▸ **THE TASK**
Check each line of the listing for the word "computer" and report the ones that have it.

Start of Block

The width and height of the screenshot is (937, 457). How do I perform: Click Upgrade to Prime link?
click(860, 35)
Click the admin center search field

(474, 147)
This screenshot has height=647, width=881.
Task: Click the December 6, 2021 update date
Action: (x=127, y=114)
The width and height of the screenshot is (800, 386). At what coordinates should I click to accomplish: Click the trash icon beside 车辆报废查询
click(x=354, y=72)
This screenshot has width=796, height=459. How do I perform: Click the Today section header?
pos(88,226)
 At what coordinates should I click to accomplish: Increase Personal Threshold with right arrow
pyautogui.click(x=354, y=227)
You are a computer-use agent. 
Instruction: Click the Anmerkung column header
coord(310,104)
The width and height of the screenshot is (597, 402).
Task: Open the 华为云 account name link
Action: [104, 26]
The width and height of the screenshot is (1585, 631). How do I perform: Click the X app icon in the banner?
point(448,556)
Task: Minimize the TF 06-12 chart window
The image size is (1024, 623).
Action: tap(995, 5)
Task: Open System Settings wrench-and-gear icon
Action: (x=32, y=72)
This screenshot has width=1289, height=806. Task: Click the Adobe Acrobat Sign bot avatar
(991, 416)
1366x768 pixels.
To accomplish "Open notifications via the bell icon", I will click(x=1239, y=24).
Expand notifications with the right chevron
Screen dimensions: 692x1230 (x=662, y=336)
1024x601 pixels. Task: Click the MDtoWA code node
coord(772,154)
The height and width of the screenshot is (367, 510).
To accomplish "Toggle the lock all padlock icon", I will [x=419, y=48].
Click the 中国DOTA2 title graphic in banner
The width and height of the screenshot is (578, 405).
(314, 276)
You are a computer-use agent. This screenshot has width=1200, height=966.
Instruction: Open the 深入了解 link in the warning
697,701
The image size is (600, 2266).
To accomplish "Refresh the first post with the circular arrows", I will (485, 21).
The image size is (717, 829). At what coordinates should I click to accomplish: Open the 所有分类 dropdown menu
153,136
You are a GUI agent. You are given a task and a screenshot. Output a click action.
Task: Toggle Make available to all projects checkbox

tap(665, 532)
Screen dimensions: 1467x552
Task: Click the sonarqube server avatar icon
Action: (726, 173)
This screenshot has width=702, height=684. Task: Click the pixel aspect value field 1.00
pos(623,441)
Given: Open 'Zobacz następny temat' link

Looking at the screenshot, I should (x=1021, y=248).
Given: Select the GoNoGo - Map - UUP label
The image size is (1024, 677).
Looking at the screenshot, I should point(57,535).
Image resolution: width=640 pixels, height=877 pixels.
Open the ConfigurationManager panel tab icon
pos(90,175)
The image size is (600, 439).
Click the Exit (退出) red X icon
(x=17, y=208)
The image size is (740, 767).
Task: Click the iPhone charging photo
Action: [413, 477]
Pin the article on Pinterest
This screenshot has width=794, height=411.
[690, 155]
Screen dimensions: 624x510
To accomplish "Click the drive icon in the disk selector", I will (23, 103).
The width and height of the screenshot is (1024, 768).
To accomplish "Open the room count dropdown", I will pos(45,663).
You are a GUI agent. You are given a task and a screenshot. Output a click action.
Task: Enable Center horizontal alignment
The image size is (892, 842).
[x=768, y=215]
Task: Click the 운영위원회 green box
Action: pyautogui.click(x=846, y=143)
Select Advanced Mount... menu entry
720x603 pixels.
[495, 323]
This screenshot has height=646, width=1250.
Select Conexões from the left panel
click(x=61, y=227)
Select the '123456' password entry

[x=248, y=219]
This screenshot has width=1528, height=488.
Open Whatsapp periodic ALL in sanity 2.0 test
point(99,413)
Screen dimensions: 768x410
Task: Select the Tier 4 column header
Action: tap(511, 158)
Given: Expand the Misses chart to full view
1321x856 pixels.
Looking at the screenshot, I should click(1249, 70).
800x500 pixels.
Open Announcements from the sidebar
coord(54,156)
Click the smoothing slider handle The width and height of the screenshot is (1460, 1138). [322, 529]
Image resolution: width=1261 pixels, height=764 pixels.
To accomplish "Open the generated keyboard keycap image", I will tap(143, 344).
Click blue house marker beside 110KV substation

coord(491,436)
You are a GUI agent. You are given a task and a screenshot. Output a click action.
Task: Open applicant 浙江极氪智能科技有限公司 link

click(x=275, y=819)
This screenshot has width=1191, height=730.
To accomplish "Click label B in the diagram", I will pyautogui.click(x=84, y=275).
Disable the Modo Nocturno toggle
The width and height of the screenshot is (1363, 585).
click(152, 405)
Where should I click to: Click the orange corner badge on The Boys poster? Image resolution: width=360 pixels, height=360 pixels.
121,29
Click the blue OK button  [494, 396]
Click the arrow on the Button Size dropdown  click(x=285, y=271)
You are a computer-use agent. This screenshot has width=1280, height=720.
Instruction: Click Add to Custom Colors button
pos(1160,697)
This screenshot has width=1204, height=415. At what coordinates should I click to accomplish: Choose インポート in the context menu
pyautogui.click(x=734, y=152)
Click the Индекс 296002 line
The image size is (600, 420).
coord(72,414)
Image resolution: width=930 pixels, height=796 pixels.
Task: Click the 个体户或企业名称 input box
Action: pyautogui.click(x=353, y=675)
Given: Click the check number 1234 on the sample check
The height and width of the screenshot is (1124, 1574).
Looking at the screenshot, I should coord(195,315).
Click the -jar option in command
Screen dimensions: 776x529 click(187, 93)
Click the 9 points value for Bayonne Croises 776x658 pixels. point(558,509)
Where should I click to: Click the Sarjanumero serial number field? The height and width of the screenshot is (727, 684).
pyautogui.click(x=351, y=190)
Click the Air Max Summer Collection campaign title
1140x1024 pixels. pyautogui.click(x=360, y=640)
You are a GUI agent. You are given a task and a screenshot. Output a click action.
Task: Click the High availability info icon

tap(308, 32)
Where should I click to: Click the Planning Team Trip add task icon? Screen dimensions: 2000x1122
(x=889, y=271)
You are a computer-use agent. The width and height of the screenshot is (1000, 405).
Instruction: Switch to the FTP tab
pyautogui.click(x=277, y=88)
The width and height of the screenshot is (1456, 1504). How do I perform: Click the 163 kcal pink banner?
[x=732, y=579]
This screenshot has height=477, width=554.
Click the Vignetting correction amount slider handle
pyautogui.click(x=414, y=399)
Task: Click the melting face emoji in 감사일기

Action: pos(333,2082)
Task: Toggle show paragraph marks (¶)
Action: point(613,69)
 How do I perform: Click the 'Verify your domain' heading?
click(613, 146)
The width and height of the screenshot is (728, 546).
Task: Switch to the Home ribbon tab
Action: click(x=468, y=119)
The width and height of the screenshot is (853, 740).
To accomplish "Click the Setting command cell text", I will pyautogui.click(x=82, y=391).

End of Block

▸ **SOLUTION TO THE PROBLEM**
You are a computer-use agent. 
You are a computer-use agent. This screenshot has width=1200, height=966.
You are a computer-use agent. This screenshot has width=1280, height=720.
You are a computer-use agent. The width and height of the screenshot is (1000, 405).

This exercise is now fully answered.